Pakto '88 dapat dianggap sebagai titik tonggak kebijakan liberalisasi ekonomi di Indonesia. Menjamurnya industri perbankan di Indonesia, yang selanjutnya diikuti dengan terjadinya transaksi hutang luar negeri perusahaan-perusahaan swasta yang sangat pesat, mewarnai percaturan ekonomi Indonesia saat itu. Masa pembangunan ekonomi Orde Baru berakhir setelah terjadi krisis moneter yang menyebabkan ambruknya perekonomian Indonesia. Setelah krisis tersebut, Indonesia memasuki era reformasi, namun kebijakan perekonomian tidak mengalami yang signifikan. Bahkan, kebijakan tersebut semakin liberal dengan mengikuti garis-garis yang ditentukan oleh IMF. Dengan demikian, Indonesia telah mengarah ke arah liberalisasi ekonomi.
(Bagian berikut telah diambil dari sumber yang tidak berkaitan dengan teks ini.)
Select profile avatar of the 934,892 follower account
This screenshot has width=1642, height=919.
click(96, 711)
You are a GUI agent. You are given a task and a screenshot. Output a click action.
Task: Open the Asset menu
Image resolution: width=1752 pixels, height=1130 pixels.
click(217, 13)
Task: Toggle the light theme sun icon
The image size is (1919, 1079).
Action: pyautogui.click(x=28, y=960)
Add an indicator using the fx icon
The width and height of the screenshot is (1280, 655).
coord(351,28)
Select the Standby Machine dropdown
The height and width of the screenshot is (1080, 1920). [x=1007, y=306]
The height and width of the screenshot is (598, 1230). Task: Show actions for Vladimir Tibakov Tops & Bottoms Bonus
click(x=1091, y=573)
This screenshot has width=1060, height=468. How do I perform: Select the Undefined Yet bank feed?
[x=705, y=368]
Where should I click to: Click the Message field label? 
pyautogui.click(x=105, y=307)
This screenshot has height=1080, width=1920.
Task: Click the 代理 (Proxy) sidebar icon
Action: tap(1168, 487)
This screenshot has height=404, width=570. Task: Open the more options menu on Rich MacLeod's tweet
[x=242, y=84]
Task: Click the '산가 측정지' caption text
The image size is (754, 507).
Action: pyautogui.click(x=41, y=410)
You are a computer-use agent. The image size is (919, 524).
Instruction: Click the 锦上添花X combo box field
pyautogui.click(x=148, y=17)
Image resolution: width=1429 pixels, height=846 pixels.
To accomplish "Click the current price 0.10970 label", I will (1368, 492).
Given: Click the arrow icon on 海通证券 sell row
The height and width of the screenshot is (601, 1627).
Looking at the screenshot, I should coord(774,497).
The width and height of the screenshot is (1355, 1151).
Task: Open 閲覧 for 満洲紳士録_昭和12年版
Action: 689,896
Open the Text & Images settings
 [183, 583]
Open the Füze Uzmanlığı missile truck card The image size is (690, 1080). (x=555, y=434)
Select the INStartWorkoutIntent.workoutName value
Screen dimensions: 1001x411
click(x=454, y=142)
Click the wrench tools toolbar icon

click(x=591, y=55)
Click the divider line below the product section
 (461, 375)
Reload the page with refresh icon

2. Implementasi Sistem Kapitalis 

Negara yang dipimpin oleh seorang Presiden dimana segala keputusan diambil darinya tentu baik kebijakan maupun sistem pemerintahan berasal dari keputusannya. Ada kemungkinan praktik kapitalisasi adalah karena adanya hutang politik dari seorang pemimpin terpilih. Sehingga pada praktik pelaksanaan pemerintahannya sang pemimpin negara tersebut akan memberikan kesempatan kepada pemilik modal atau segelintir orang yang menguasai ekonomi untuk menjadi bagian dari kebijakannya.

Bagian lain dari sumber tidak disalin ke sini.